Las primeras investigaciones apuntaban a un número aproximado de 90000 genes
para la especie humana, pero en la actualidad, esa cifra inicial se ha visto
radicalmente reducida hasta un número mucho más próximo a la realidad y que lo
sitúa en unos 20500.
Otro
hecho que sorprendió en cierta medida a la comunidad científica fue la gran
cantidad de ADN intergénico que tradicionalmente había sido llamado ADN basura
por no conocerse de forma precisa su función. Aún hoy esta función no está
aclarada del todo, pero lo que sí es cierto es que el término “basura” no es el
más indicado para este ADN, que supone hasta el 90% del genoma y que parece
jugar un papel determinante en la regulación de la expresión de los genes.
Desde
aquel encuentro con Salvador Dalí en el CBM no he dejado de darles vueltas a su
predicción en cuanto a la capacidad de la ciencia de leer e interpretar el ADN.
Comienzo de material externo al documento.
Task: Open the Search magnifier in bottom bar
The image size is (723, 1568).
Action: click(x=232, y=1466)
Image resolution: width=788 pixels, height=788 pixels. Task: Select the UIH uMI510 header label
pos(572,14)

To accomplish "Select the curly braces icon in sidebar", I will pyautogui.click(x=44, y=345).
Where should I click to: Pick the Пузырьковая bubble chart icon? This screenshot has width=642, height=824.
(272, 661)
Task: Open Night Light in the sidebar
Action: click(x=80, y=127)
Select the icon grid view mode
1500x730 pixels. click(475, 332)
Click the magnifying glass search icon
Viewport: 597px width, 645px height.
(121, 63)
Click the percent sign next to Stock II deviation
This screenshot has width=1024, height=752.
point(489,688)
Hoy en día, con las técnicas modernas de secuenciación masiva, la cantidad de
datos genéticos que se puede obtener en un laboratorio es tan alto que desborda
a nuestra capacidad de análisis. Nuestro conocimiento sobre el ADN ha crecido
de manera exponencial a la luz de los múltiples proyectos internacionales abiertos
en esta línea. Pero la posibilidad de que este conocimiento dé respuesta a todo
lo humano y lo divino, como auguraba el genial pintor, cada vez se ve más
lejos. Como en el diálogo socrático con la pitonisa del oráculo de Delfos, la
absoluta certeza no hace sino alejarse. Las aplicaciones de todo el saber
devenido del estudio del ADN no han sido tan inmediatas como pudieran pensarse
hace una década. Pero las posibilidades y las perspectivas que se suceden ante
nuestra mirada hacen creer en un mundo mejor.
La
primavera es una estación apacible en Washington D. C. Pensaba en ello de camino
al laboratorio y quise acordarme de los que me habían acompañado en el viaje.